I do not like to tell employees it is ok to trust self-signed certificates as then they will always click past the warning, possibly going somewhere they shouldn't.
One should configure a CA for their internal domains and use it to issue all internal application certificates. This CA certificate should be added to the CA trust or Enterprise trust on all of your internal PCs and servers.
But that is just my opinion.
--
Chris Bipes
Director of Information Services
CrossCheck, Inc.
-----Original Message-----
From: MIDRANGE-L [mailto:midrange-l-bounces@xxxxxxxxxxxx] On Behalf Of Rob Berendt
Sent: Thursday, March 09, 2017 7:15 AM
To: Midrange Systems Technical Discussion <midrange-l@xxxxxxxxxxxx>
Subject: Re: DCM cert for Apache settings
Let's say amazon.com is normally 208.1.2.3
I hack your dns and it now thinks that amazon.com is 208.4.5.6.
We are NOT talking about redirects which take you from amazon.com to
fraud.com! Your URL still says amazon.com even though you are going to
the wrong IP address. And what user verifies the IP address?
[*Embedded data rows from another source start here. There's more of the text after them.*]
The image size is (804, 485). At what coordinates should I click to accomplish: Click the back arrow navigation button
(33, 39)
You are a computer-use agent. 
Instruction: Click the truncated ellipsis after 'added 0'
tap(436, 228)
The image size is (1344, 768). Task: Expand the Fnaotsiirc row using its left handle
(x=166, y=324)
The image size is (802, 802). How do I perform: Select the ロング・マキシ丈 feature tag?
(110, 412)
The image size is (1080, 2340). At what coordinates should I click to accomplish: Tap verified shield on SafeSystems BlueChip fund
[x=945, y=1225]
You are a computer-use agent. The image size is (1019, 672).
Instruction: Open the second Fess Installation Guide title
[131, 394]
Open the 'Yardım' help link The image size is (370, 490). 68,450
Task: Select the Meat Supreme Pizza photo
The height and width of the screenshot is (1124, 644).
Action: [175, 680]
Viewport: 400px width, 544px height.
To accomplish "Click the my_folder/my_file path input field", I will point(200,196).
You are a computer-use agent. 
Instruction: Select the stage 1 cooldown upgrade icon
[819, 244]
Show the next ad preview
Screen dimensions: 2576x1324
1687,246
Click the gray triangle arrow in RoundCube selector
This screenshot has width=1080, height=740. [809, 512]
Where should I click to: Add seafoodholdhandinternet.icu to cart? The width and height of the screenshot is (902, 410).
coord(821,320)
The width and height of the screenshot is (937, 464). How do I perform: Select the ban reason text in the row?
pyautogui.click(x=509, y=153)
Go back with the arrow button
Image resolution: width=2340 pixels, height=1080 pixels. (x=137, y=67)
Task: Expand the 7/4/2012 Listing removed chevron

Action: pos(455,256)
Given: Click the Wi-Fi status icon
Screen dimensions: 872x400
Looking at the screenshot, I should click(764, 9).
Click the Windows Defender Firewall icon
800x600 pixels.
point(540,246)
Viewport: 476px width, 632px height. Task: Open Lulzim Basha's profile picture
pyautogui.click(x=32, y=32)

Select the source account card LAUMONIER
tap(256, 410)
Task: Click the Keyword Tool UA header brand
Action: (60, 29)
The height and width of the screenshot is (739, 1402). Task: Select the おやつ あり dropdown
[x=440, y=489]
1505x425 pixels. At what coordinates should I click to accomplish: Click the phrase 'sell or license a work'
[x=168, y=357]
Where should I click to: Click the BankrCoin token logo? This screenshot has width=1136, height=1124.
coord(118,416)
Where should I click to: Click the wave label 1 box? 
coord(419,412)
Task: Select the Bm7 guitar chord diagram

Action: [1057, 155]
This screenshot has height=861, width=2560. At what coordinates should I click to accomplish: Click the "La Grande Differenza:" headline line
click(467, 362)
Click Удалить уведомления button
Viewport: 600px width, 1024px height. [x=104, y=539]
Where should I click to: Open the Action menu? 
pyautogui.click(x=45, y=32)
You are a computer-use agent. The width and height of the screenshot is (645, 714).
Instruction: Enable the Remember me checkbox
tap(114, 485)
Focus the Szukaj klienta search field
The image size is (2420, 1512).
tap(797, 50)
Now, if
your browser allows self signed certificates then I simply selfsign a new
certificate to amazon.com and put it on my fraudulent 208.4.5.6 site.
Then, as far as you know you are at the real amazon.com
Ok, internally. I know that if I go to corp.dekko.com it should be an
internal site. That should be safe, right? On there you enter a user and
password and look at your W2 information. So now I hack our DNS and point
it to an outside address with a selfsigned certificate and as far as you
know you're still using the internal site, right? Again, what user checks
the IP address? After all, the URL still says corp.dekko.com, right?
Again, we are NOT talking about redirects! This is why many sites do not
even allow them to work internally. Because you may say it's internal and
should be trusted. But that can easily be hacked.